Random matrix sampling function for the F-distribution.

Example:

stats::rand_engine_t engine(1776);
// std::vector
stats::rf<std::vector<double>>(5,4,3.0,2.0,engine);
// Armadillo matrix
stats::rf<arma::mat>(5,4,3.0,2.0,engine);
// Blaze dynamic matrix
stats::rf<blaze::DynamicMatrix<double,blaze::columnMajor>>(5,4,3.0,2.0,engine);
// Eigen dynamic matrix
stats::rf<Eigen::MatrixXd>(5,4,3.0,2.0,engine);

Note

This function requires template instantiation; acceptable output types include: std::vector, with element type float, double, etc., as well as Armadillo, Blaze, and Eigen dense matrices.

Parameters
  • n – the number of output rows

  • k – the number of output columns

  • df1_par – a degrees of freedom parameter, a real-valued input.

  • df2_par – a degrees of freedom parameter, a real-valued input.

  • engine – a random engine, passed by reference.

Returns

a matrix of pseudo-random draws from the F-distribution.

  1. Seed values

template<typename mT, typename T1, typename T2>
inline mT rf(const ullint_t n, const ullint_t k, const T1 df1_par, const T2 df2_par, const ullint_t seed_val = std::random_device{}())
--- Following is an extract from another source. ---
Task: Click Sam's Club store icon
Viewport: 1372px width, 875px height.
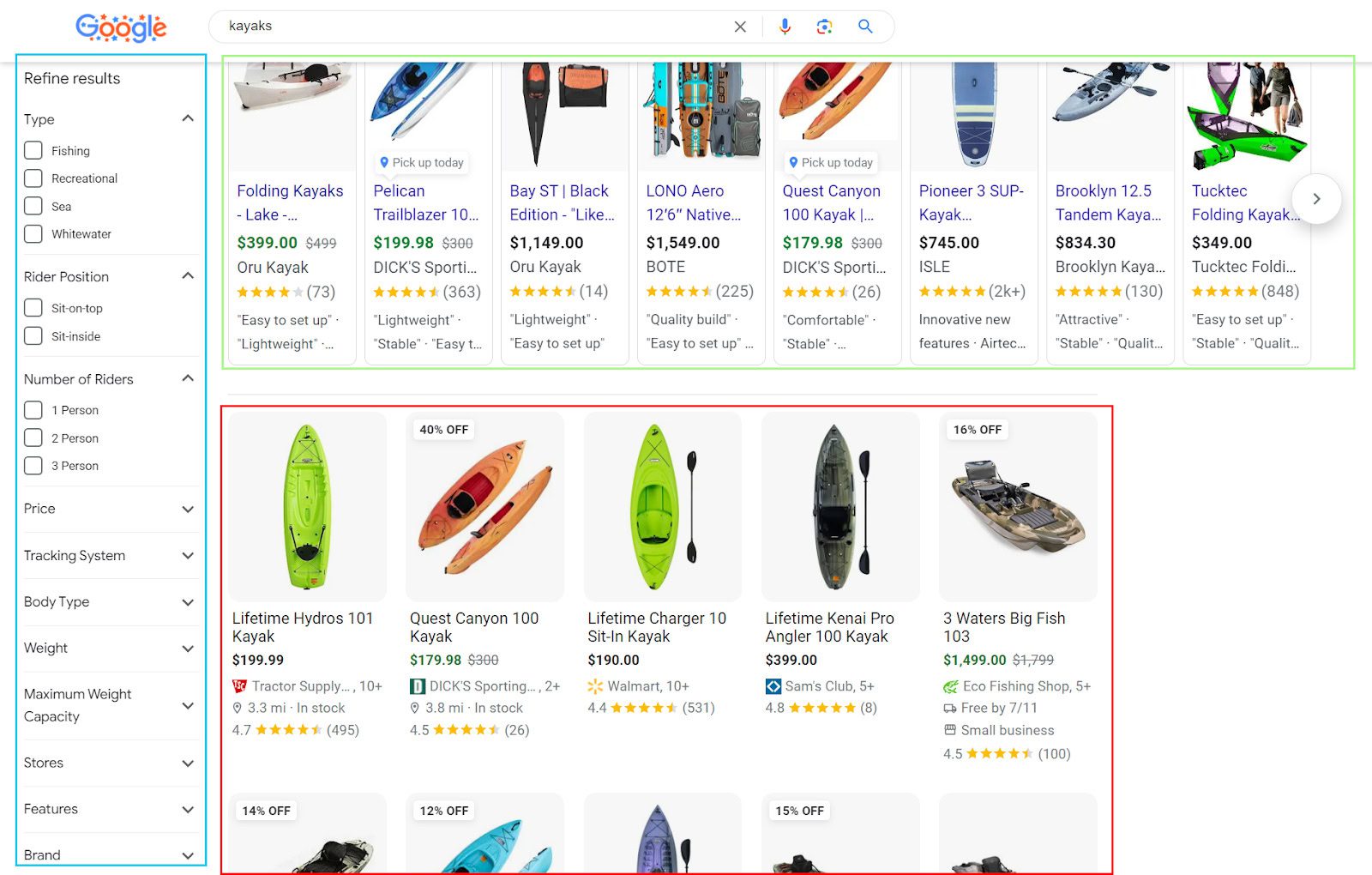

Random matrix sampling function for the F-distribution.

Example:

// std::vector
stats::rf<std::vector<double>>(5,4,3.0,2.0);
// Armadillo matrix
stats::rf<arma::mat>(5,4,3.0,2.0);
// Blaze dynamic matrix
stats::rf<blaze::DynamicMatrix<double,blaze::columnMajor>>(5,4,3.0,2.0);
// Eigen dynamic matrix
stats::rf<Eigen::MatrixXd>(5,4,3.0,2.0);

Note

This function requires template instantiation; acceptable output types include: std::vector, with element type float, double, etc., as well as Armadillo, Blaze, and Eigen dense matrices.

Parameters
  • n – the number of output rows

  • k – the number of output columns

  • df1_par – a degrees of freedom parameter, a real-valued input.

  • df2_par – a degrees of freedom parameter, a real-valued input.

  • seed_val – initialize the random engine with a non-negative integral-valued seed.

Returns

a matrix of pseudo-random draws from the F-distribution.